Last-surviving UK steam tug-tender to be restored and opened to public

    Daniel Adamson 1981. © John Slavin

    The Heritage Lottery Fund have awarded over £3m to restore the SS Daniel Adamson in order to open the vessel to the public.

    Coming over 30 years after the vessel was taken out of service and 11 years since she was saved from the scrapyard by local campaigners, the investment from the Heritage Lottery Fund (HLF) investment will help restore the Daniel Adamson to full working order so that she can once again carry passengers across the North West’s famous waters.

    Currently moored in Liverpool at the Albert Docks along the city’s waterfront, the vessel is in urgent need of repair. The Daniel Adamson will now be towed to a dry dock, allowing repair and restoration work to be carried out. The work is due to be completed during 2015 and with the vessel entering service in spring 2016.

    Once the restoration is complete, people will have a chance to ride on the historic steam ship as part of a programme of cruises on the Mersey, Weaver and Manchester Ship Canal.

    When not in use, she will be moored outside some of the area’s waterside museums as part of a joint education programme to help visitors and school children explore the region’s important industrial and maritime history.

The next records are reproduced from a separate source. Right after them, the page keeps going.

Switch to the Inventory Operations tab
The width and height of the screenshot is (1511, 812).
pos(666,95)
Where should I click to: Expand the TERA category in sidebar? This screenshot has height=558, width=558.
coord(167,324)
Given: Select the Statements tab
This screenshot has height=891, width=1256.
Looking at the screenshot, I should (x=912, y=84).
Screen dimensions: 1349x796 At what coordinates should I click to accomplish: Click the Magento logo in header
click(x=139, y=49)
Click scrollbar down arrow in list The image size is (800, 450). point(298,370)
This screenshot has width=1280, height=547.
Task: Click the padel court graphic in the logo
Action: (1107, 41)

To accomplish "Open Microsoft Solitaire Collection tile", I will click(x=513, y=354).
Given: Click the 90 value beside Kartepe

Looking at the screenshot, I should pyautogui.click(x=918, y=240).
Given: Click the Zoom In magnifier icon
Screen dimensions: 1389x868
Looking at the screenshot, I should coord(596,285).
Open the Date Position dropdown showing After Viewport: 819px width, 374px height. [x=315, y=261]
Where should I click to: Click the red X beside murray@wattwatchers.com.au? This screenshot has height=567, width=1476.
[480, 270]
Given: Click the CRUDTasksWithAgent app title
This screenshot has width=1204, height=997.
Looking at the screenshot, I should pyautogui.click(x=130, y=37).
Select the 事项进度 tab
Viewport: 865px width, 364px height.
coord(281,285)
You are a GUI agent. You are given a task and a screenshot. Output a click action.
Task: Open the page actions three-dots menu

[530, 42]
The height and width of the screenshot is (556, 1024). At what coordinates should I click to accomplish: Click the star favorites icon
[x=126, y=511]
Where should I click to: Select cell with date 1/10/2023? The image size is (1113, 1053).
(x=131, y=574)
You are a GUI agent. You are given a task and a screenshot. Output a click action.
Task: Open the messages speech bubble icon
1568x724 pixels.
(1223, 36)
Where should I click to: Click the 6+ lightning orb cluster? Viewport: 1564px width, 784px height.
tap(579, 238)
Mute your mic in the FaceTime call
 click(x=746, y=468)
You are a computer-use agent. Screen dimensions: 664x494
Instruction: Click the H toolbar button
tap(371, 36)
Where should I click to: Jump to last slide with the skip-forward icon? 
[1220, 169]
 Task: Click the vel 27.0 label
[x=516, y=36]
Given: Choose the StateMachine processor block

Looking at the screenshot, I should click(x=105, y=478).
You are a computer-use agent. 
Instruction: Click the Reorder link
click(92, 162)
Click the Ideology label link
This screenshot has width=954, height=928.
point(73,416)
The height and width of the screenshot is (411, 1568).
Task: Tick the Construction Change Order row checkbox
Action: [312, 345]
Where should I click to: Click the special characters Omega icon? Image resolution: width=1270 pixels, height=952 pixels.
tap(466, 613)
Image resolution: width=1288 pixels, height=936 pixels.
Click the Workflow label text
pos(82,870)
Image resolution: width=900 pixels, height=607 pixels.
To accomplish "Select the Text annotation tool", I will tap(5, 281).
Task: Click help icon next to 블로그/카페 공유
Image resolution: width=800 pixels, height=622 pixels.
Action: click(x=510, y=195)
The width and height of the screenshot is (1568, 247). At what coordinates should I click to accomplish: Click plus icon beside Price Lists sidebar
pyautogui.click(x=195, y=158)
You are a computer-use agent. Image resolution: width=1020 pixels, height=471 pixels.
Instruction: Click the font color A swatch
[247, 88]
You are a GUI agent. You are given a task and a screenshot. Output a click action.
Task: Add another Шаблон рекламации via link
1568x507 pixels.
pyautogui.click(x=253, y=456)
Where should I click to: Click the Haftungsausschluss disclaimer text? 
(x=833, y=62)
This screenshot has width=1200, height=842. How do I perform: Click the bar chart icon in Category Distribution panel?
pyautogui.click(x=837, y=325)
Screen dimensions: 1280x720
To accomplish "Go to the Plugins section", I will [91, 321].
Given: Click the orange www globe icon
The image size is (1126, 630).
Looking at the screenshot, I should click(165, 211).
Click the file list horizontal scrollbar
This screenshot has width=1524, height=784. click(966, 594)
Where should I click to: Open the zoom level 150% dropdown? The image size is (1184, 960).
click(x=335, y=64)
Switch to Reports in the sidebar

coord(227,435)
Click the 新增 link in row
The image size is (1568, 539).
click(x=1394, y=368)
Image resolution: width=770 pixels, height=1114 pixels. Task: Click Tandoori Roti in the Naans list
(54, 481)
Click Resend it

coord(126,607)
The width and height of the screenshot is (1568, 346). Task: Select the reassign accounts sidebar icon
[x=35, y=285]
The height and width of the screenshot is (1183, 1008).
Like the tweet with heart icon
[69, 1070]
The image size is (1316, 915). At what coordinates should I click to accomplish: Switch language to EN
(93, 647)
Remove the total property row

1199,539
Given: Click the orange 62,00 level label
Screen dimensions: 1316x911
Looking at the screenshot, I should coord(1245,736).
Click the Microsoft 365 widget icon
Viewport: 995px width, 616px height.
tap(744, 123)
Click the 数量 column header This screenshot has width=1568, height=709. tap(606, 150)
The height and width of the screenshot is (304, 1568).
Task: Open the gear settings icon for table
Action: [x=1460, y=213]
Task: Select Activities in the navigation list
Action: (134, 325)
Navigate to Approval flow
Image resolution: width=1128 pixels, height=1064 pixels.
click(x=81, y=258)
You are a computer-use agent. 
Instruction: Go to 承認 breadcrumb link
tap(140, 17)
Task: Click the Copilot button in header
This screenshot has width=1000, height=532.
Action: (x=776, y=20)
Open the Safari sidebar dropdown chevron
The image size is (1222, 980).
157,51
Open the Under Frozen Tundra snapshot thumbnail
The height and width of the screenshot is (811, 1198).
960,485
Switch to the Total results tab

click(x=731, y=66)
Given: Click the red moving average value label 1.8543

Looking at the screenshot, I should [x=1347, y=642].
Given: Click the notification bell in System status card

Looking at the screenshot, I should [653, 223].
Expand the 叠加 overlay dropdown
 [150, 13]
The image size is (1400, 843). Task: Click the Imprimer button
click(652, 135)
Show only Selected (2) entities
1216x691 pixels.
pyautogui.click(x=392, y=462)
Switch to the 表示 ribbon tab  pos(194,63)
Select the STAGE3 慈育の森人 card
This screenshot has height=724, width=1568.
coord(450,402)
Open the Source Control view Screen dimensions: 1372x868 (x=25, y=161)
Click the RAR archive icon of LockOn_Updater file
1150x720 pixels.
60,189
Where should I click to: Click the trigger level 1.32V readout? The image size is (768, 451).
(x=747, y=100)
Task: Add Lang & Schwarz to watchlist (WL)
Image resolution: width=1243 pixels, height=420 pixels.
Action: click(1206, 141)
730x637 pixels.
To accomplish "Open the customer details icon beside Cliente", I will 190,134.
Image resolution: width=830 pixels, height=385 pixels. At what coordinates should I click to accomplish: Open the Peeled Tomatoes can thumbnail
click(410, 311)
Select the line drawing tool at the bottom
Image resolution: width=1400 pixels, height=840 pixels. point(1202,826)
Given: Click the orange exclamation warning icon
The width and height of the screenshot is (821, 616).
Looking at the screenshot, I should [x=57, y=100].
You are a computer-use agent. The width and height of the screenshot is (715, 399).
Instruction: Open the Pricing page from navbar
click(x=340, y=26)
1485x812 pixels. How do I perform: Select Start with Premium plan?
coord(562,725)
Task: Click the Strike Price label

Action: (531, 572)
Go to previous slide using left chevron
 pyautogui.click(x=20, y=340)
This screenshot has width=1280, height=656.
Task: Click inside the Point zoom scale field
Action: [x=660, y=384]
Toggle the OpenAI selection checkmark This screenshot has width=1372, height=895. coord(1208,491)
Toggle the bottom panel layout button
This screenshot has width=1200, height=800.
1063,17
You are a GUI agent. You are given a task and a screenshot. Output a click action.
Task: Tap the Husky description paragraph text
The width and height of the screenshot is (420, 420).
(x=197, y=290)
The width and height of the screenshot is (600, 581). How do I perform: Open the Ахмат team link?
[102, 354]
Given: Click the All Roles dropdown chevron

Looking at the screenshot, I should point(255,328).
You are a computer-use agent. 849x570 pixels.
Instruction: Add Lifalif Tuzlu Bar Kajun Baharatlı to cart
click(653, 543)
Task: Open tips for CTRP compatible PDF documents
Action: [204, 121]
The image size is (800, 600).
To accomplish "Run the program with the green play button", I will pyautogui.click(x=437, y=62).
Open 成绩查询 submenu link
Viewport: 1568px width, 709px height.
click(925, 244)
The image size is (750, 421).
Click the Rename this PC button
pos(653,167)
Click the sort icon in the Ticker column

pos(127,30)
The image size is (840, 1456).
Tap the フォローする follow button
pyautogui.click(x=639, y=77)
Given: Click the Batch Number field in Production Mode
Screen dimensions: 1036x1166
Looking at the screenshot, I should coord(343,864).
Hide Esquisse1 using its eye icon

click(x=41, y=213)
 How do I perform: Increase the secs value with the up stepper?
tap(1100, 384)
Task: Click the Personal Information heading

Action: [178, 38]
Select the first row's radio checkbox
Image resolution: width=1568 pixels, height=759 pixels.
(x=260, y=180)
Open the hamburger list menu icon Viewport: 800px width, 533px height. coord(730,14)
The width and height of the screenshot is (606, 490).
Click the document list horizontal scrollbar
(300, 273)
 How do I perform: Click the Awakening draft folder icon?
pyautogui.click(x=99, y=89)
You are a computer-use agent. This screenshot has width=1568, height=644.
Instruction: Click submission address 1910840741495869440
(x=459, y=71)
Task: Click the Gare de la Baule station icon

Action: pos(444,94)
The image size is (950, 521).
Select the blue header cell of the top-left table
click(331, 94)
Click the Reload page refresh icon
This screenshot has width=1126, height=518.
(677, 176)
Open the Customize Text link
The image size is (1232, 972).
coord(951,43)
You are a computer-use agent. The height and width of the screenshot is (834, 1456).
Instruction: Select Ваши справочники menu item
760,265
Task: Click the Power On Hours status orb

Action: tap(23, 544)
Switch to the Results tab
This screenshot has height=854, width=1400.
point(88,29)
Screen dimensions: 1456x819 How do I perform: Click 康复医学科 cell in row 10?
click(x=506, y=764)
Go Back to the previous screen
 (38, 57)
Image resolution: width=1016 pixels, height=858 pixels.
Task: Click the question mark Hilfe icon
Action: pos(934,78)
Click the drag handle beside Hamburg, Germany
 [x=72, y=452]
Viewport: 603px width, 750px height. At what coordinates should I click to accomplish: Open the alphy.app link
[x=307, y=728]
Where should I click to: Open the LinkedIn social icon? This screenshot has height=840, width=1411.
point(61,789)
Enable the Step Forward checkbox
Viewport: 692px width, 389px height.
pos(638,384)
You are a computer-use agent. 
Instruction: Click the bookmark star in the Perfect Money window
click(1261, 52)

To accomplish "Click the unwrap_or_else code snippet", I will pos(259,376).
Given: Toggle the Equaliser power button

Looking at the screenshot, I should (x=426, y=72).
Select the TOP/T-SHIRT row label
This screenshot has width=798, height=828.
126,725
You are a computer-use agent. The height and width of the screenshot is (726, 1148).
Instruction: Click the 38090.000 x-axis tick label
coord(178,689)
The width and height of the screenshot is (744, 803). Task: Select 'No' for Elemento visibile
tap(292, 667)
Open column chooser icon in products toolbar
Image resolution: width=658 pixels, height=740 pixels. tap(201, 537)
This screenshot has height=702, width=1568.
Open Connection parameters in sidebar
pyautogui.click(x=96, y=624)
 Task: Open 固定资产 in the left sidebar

    Constructed in 1903 by the Tranmere Bay Development Company, the vessel was originally named the Ralph Brocklebank after one of the Directors of its owners, the Shropshire Union Railways & Canal Co. Its initial role was to tow barges and carry people and livestock between the docks at Ellesmere Port and Liverpool.

    The tug was bought by the Manchester Ship Canal Company in 1921 who later added two sumptuous art deco saloons and an elevated promenade deck in 1936, highly unusual features for a vessel of this type. She has been described by leading experts as a unique example of a transatlantic liner of the 1930’s but in miniature.

    After the re-fit, the tug was renamed the Daniel Adamson in honour of the Manchester Ship Canal Company’s first chairman and took on a new role as an inspection vessel for directors and potential users of the canal. She continued this role until she was taken out of service in 1985, transporting VIP guests such as King Fuad of Egypt, the Danish Royal family and General Dwight D Eisenhower when they visited the area.

    Joe Anderson, Mayor of Liverpool, said: “Maritime heritage is really important to Liverpool and I would like to congratulate the volunteers who have worked so hard and with so much love and dedication in saving and looking after the SS Daniel Adamson.

    “The Heritage Lottery Fund money will now help them restore and preserve this historically important boat for generations to come and I look forward to seeing it fully ship-shape and sailing on the River Mersey in the near future.”